Should parrot owners care? Most species are well represented among captive breeding populations so why should we expend precious time, energy and cash on conservation projects? There are valid reasons.  The environmental crisis affects all life on earth, human and animal. We owe it to our children and theirs to preserve what we can.  And the other species with whom we share the earth’s blessings have their rights to exist over and above of their value or use to us.

It seems ironic to worry about global warming during the coldest winter for decades.  But global warming is affecting birds’ habitat.  And our activities harm it further. The destruction of forest habitats burned or ploughed up for ranching, for soya bean cultivation, for firewood means that parrots cannot find the right trees to nest in, or the right fruits and seeds to forage. In some farming regions, a flock may be forced to raid a farmer’s crops and then risk shooting or poisoning.  An ever- expanding human  population threatens the stability of wild life. In this habitat destruction there can be some exceptions. Some species of birds have learned to live in cities. They’ve shown an ability to adapt.  In Los Angeles over 5000 Amazons now live free in the city environment. And even in chilly England, flocks of escaped Indian ringnecks have bred and thrived in the South East.  There may be a future for threatened parrot species to survive in urban environments.  In The Parrots of Telegraph Hill,  Mark Bittner wrote a fascinating insight into the lives of a flock of conures surviving  and breeding in San Francisco.

The increasing eco-tourism business provides an opportunity to discover wild parrots in their natural habitat. And there are positive spin offs from eco-tourism; it becomes advantageous for indigenous people to preserve local flora and fauna. Former trappers are taught to protect their former prey and show enthusiastic birders how they live. Stewart Metz, who has done as much as anyone to protect the remaining wild cockatoos in Indonesia leads expeditions to see the birds in their natural state.

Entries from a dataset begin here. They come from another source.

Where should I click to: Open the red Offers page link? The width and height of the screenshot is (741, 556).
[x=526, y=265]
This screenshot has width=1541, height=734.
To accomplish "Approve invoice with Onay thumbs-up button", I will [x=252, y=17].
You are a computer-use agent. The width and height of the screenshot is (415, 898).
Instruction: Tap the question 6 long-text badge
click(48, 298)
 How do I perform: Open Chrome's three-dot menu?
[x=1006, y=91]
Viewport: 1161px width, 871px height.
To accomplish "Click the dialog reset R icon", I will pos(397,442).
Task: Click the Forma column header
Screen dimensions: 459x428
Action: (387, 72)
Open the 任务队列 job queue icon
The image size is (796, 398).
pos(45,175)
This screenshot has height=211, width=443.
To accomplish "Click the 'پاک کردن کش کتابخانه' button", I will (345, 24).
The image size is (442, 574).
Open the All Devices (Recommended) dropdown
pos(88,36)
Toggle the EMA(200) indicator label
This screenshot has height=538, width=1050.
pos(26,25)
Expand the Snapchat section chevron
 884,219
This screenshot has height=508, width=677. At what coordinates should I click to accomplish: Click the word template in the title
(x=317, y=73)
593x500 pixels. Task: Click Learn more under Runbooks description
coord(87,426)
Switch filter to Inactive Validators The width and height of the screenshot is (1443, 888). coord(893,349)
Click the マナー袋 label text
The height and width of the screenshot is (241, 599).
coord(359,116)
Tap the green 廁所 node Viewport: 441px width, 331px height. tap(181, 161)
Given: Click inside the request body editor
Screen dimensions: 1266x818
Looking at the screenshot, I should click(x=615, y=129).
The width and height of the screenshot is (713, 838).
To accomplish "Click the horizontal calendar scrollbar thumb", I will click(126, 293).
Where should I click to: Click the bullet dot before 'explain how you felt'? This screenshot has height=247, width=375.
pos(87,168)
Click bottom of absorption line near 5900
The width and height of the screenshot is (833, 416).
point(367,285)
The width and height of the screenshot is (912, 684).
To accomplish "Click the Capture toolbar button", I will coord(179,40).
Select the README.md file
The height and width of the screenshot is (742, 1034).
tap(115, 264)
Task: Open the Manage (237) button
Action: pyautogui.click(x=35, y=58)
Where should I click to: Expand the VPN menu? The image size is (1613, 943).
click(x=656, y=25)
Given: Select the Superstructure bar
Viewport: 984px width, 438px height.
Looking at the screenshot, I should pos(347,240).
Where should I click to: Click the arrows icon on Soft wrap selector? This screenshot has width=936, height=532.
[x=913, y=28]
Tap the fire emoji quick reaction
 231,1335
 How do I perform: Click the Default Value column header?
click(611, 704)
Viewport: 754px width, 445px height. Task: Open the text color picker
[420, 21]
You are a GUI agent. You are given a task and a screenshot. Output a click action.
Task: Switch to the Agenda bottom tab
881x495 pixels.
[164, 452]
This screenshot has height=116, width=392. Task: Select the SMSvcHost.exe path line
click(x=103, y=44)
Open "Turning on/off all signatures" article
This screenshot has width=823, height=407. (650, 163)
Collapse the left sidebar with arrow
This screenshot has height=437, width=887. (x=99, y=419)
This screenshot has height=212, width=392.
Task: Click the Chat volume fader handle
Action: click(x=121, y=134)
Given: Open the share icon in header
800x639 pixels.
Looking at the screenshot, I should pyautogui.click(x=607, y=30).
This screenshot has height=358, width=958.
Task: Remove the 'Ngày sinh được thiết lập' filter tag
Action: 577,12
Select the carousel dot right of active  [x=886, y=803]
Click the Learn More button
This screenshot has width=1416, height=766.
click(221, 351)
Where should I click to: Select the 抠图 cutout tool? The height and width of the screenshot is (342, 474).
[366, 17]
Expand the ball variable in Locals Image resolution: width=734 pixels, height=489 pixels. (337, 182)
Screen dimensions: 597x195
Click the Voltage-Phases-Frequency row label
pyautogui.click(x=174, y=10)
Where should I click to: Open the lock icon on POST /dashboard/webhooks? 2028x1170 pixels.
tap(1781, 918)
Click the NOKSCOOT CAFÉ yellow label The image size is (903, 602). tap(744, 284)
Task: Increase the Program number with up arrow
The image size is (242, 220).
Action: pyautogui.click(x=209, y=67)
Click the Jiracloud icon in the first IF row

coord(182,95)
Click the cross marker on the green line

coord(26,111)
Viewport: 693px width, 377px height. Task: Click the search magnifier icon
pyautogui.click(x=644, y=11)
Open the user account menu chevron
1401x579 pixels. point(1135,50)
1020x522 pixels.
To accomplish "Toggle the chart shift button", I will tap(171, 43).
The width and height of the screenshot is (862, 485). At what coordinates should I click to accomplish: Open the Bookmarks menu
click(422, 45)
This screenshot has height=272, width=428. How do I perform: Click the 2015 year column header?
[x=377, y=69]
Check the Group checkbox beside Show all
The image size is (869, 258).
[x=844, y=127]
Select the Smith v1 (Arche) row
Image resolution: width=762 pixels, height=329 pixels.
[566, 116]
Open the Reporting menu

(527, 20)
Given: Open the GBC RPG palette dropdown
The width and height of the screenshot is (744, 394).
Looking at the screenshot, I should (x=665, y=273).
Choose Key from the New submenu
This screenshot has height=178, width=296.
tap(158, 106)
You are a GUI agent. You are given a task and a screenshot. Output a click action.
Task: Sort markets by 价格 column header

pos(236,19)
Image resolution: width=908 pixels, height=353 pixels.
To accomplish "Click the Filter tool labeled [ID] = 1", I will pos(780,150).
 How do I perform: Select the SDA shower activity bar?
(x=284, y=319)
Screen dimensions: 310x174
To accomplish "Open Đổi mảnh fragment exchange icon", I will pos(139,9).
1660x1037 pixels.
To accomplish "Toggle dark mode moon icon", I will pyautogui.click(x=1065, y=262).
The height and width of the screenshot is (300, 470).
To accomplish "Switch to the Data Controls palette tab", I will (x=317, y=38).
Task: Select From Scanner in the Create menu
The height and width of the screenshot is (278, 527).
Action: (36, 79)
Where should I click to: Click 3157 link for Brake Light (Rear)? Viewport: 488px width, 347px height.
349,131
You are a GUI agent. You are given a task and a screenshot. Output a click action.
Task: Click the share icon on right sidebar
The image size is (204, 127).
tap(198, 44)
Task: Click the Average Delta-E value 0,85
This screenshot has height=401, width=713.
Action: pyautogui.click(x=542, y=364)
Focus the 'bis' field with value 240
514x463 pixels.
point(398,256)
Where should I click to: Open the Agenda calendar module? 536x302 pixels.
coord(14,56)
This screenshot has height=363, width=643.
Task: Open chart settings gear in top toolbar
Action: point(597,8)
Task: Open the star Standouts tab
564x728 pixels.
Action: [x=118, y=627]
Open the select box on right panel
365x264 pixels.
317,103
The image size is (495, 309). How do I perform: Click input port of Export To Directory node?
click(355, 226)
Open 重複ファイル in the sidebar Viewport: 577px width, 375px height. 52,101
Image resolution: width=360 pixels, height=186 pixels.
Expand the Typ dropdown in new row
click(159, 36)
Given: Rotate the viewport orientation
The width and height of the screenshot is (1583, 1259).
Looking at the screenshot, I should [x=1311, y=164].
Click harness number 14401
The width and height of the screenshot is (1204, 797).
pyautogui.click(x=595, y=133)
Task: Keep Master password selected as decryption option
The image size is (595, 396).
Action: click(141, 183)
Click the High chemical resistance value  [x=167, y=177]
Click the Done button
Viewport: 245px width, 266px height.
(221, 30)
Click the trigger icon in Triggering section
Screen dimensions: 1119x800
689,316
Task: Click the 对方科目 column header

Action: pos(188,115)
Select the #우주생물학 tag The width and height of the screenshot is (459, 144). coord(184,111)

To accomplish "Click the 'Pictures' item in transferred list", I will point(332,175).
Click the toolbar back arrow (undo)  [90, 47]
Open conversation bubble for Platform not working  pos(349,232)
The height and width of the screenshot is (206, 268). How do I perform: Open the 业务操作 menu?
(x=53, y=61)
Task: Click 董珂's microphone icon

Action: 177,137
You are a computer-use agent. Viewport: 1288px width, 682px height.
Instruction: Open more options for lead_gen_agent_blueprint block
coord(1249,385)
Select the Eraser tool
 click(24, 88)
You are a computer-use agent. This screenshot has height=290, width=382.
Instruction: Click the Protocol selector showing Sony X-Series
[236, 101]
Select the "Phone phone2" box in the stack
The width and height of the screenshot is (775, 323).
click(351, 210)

Don Brightsmith who researches wild macaws’ diet in the Tambopata Reserve in Peru believes that  parrot owners are amongst the best placed to help conservation projects.  Conservationists and aviculturalists can help one another. Research on wild parrots diet helps improve captive parrots’ diet.  Financial support from individuals and institutions funds ongoing  research. Brightsmith’s neat idea is that parrot owners pay a self-imposed tax, a proportion of what they spend on their captive birds towards keeping their wild cousins alive. If each parrot owner donated a few pounds or dollars to one of the many projects that exist (often working on a shoestring budget) we could make a substantial difference. What is learned about wild parrots’ behaviour helps our insights into captive birds behaviour.

Jamie Gilardi of the World Parrot Trust (WPT) says that “most people – even those who share their lives with parrots in their homes – have never seen a wild parrot, nor have they seen a parrot in flight!” Once they have done, he believes, even if it is only a film clip, their attitudes change radically.

Birds and mammals share a common ancestor. But we diverged from them millions of years ago. (The crocodile is the bird’s nearest mammal relative) Most birds developed the ability to fly. Only one of many extraordinary attributes like nest building, tool making, song, human speech or social relationships. Parrots are only one order among 31 orders of birds but one with which we’ve have been closely involved. Too often, we have loved them to death, trapping them in huge numbers to feed the pet bird trade and now often acquiescing in further depredations of their shrinking habitats.  And yet a vanishing species can be brought back from the brink. In the 1980s only 10 or 12 Echo parakeets (Psittacula eques echo) remained in Mauritius. Twenty years later, enlightened conservation policies coupled with decades of work by dedicated conservationists have brought the numbers back into the low hundreds. Not only for our pleasure or for our descendants; the vanishing parrots are worth preserving for their own sake.